▶ **GOAL A**: Rewrite the paragraph of the commentary beginning "Then there's Joe's even more erratic niece" in a shorter form, keeping its main facts.

▶ **PAGE**:
FPI / August 21, 2020
Commentary by Paul Crespo
(Part 3 in a series on Joe Biden’s family history which includes drugs, crime and corruption.)
Joe Biden’s family troubles are not limited to his train wreck of a son, Hunter. The girls in his family are also quite a headache for the former VP. And like all other wayward Biden incidents, including Joe himself, there has been little if any known accountability for their actions.
As the New York Post notes, Joe’s daughter Ashley Biden’s past “is full of weed and wild parties.”
Add to that Joe’s niece, Caroline Biden, who was convicted of grand larceny for $110,000 in credit card fraud and arrested separately for assaulting a police officer — and Biden’s "Bad Girls" round out Joe Biden’s highly dysfunctional family.
Related: Biden, Part II: Hunter profited from Dad's dangerous deals
In 2009, according to the New York Post, a man offered to sell the Post — and other media outlets — a videotape that he claimed was of Biden’s daughter Ashley made during a Delaware house party. In a 90-second clip from the video that the Post viewed, ...a young woman strongly resembling Ashley Biden is seen taking a red straw from her mouth, bending over a desk, inserting the straw into her nostril and snorting lines of white powder. The camera follows the woman from a few feet away, focusing on her as she moves about the room.
Unsurprisingly, the media didn’t do much follow up on Ashley’s cocaine snorting story, and the story faded. However, Ashley’s drug-fueled brushes with the law went back a decade prior when she had been arrested for marijuana possession while in college at Tulane University in Louisiana. Also, unsurprisingly, no conviction for Ashley Biden was recorded in that case either.
The New York Post quoted a Tulane classmate, who said he bailed Ashley out of jail after her 1999 marijuana arrest in New Orleans: “Everybody at Tulane knew that she was a party girl,” Berman said. “She wore some pretty short shorts — a lot.”
Biden’s daughter had a second misdemeanor arrest in 2002, reported the New York Post, after “she allegedly attempted to obstruct a police officer — making ‘intimidating statements’ — after a bottle-throwing brawl outside a Chicago bar. Those charges also were dropped.”
Then there’s Joe’s even more erratic niece, Caroline Biden. In addition to ultimately receiving a lesser conviction of petty larceny for her 2017 $110,000 credit card fraud charges, Caroline had previously been charged with resisting arrest, obstruction of government administration, and harassment in NYC in 2013.
For that incident “she was booked for allegedly hitting an NYPD officer during a full scale meltdown at her Tribeca apartment, following a dispute with a roommate over unpaid rent. The case was dismissed after Caroline agreed to anger management treatment.

▶ **GOAL B**: In the entries below, add -83 to every coordinate in the answers within the part that opens with the line containing "The height and" and closes with the line containing "Action: tap(684, 463)". Give all of those lines again, requests included, and nothing else.

▶ **PROVIDED ENTRIES**:
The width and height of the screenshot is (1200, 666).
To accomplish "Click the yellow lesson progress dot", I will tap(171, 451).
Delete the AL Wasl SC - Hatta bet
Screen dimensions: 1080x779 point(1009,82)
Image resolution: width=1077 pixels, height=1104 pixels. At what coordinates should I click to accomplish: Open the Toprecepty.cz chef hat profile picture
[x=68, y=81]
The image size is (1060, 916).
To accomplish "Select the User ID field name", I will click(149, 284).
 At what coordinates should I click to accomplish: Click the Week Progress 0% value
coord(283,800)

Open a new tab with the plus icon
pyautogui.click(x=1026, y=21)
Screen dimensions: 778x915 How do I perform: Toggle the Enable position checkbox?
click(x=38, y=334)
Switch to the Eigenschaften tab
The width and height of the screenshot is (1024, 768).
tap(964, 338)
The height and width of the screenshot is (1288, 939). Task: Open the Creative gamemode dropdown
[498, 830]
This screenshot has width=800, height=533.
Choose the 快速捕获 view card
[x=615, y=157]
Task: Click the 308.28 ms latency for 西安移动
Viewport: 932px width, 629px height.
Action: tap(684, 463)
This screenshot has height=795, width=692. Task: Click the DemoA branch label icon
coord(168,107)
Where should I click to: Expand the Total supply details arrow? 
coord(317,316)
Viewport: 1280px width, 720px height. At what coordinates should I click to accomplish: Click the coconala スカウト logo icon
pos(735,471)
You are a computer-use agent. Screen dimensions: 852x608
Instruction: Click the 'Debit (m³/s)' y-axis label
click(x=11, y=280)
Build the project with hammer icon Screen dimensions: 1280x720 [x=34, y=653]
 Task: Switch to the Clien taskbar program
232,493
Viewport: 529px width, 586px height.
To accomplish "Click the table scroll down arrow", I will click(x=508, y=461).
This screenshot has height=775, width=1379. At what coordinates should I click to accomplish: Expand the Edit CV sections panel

▶ **EXERCISE ANSWER A**: Caroline Biden, Joe Biden's niece, ultimately received a lesser conviction of petty larceny over her 2017 charges of $110,000 in credit card fraud. Before that, in 2013 in NYC, she had been charged with resisting arrest, obstruction of government administration, and harassment.

▶ **EXERCISE ANSWER B**:
The height and width of the screenshot is (1288, 939). Task: Open the Creative gamemode dropdown
[415, 747]
This screenshot has width=800, height=533.
Choose the 快速捕获 view card
[x=532, y=74]
Task: Click the 308.28 ms latency for 西安移动
Viewport: 932px width, 629px height.
Action: tap(601, 380)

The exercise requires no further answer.